May 11, 2014

China's Achilles' Heel discovered: Air Defense Gap

Days after China declared an air defense identification zone on Nov. 23 over the East China Sea, the US Air Force flew two B-52 bombers over the area as a challenge to China’s claim and a message of deterrence to Beijing that the US is aware of China’s weak links along its air defense network.
Two separate groups control the coastal radar perimeter along China’s coast: the People’s Liberation Army Navy (PLAN) and the PLA Air Force (PLAAF).
The weakest link in China’s air defense network is where these two meet — PLAN’s Second Radar Brigade in Zhejiang province’s Cangnan City, and PLAAF’s Fourth Radar Brigade in Fujian province’s Fuding City, along the border of Zhejiang province.

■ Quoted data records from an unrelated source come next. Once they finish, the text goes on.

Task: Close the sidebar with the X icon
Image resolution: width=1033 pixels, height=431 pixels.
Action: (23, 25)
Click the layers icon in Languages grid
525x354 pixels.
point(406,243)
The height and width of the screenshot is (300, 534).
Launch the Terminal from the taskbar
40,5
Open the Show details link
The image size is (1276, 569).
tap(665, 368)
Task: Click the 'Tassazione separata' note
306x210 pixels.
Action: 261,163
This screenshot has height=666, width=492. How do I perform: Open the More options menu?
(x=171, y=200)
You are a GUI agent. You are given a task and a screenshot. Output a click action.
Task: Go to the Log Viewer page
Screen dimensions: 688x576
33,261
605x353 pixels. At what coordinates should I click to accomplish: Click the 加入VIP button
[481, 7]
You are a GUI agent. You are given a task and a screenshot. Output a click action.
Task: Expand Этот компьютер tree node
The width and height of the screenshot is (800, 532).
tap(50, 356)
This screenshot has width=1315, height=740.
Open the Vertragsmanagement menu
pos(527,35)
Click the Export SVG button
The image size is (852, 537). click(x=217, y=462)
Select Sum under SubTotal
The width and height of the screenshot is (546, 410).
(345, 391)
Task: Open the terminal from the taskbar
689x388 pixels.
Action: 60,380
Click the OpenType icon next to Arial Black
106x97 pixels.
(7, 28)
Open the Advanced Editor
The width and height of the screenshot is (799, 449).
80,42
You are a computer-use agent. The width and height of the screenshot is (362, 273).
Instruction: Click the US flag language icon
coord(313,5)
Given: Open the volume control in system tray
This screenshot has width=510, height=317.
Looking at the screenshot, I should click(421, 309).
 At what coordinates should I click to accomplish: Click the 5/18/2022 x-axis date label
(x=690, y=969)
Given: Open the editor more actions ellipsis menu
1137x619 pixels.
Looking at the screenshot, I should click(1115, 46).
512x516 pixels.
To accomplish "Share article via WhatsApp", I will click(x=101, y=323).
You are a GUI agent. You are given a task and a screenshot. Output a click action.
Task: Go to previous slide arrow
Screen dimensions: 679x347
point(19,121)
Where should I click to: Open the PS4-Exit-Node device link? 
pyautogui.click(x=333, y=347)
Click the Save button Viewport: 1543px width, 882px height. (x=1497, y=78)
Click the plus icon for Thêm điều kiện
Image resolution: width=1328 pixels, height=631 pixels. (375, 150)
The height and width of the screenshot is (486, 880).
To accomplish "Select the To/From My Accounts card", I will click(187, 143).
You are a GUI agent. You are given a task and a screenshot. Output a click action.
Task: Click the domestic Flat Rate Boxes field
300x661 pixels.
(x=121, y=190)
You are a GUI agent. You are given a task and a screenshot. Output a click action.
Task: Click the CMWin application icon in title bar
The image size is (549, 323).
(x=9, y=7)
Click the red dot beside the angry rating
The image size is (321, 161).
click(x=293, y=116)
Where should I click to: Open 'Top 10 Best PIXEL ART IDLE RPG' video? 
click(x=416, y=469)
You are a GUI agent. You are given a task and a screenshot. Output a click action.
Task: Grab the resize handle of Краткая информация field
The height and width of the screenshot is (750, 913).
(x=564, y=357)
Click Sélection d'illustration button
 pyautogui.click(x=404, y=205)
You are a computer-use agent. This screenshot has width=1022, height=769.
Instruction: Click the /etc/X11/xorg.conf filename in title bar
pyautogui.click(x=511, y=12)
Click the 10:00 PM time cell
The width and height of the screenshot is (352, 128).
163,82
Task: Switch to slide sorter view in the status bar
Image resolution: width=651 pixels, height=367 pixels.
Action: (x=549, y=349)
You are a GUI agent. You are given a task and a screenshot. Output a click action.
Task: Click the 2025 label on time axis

This gap runs along the southern line of the East China Sea air identification zone.
These “holes” along China’s coast would allow US air power to knock out “critical nodes” that serve as the command-and-control hubs of radars and surface-to-air missiles. The US must destroy these single points of failure before continuing with attacks on other Chinese military threats, such as cruise missile and short-range ballistic missile units.
The one exception to this rule is the large phased array radar at Zhejiang, which is not under PLAN or PLAAF control. This facility is responsible for space signal intelligence collection and belongs to the PLA’s General Staff Department.